In queste ultime sedute l’andamento dei titoli bancari è stato davvero disastroso con perdite che, in alcuni casi, sono state davvero molto rilevanti. Tanto per fare un esempio nell’ultima seduta di ieri Unicredit ha perso oltre il 6%, Intesa San Paolo il 2,23%, il Monte dei Paschi di Siena il 3,28% e il Banco popolare ben il 3,55%. Questo pessimo andamento è dovuto alla mancata proroga del provvedimento restrittivo della Consob in materia di posizione nette corte sui titoli del comparto finanziario. In pratica da lunedì si potrà riprendere a operare short sui titoli, stessa decisione presa a metà febbraio da Francia, Spagna e Belgio.

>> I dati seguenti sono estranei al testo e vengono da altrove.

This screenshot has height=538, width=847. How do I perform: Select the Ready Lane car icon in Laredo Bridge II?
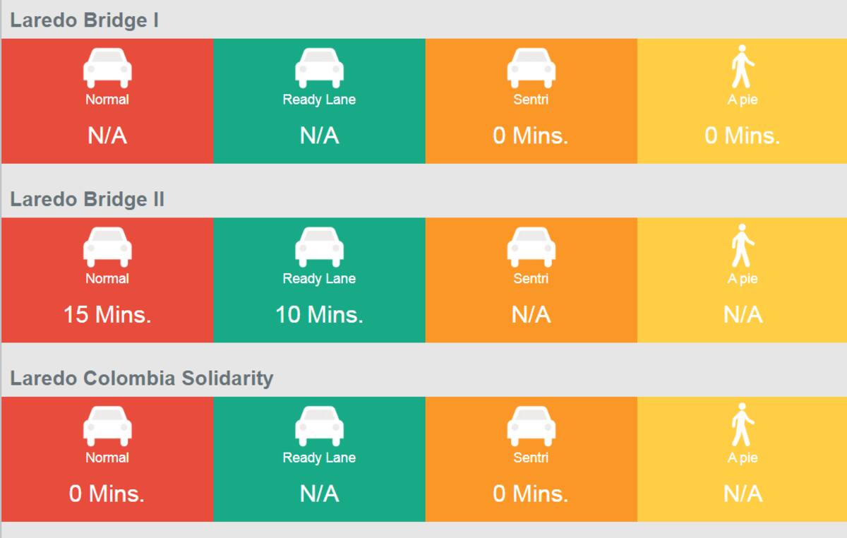319,247
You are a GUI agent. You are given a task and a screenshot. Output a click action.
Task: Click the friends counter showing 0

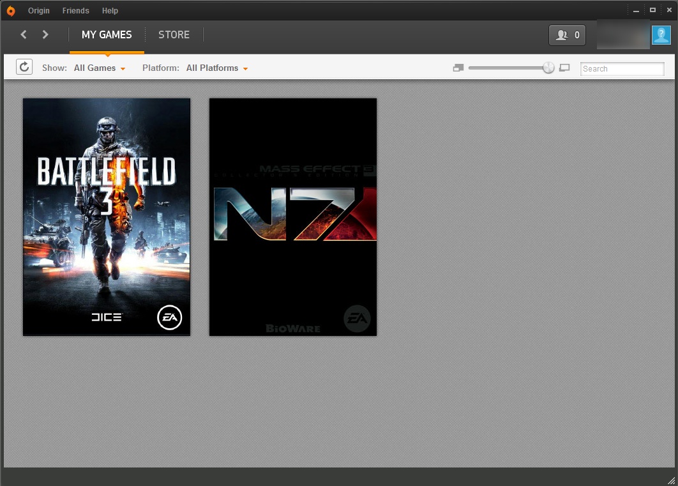567,36
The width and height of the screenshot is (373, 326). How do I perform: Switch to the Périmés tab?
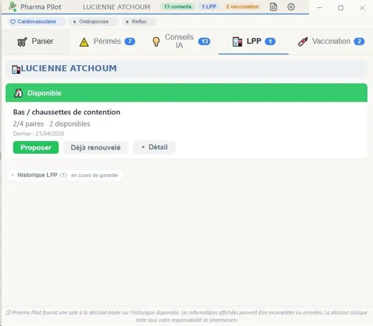click(x=107, y=42)
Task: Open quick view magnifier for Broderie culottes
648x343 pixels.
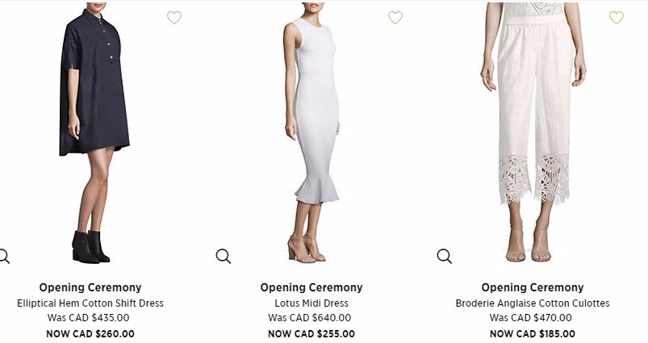Action: (x=445, y=257)
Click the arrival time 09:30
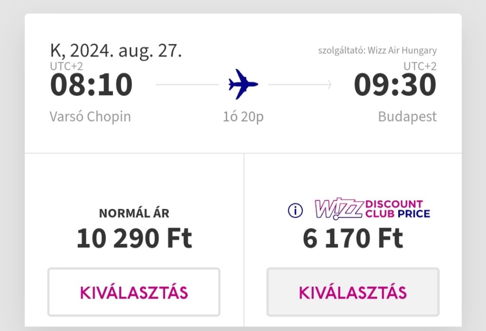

Anche li nei giorni precedenti alla reintroduzione dell’operatività short le quotazioni dei bancari avevano subito dei clamorosi tonfi salvo poi riprendere le normali quotazioni nei giorni seguenti.

Tuttavia non è detto che lo stesso discorso si possa applicare anche ai titoli bancari italiani che stanno attraversando un periodo (piuttosto lungo a dire il vero) davvero molto difficile in cui hanno bruciato gran parte della propria capitalizzazione.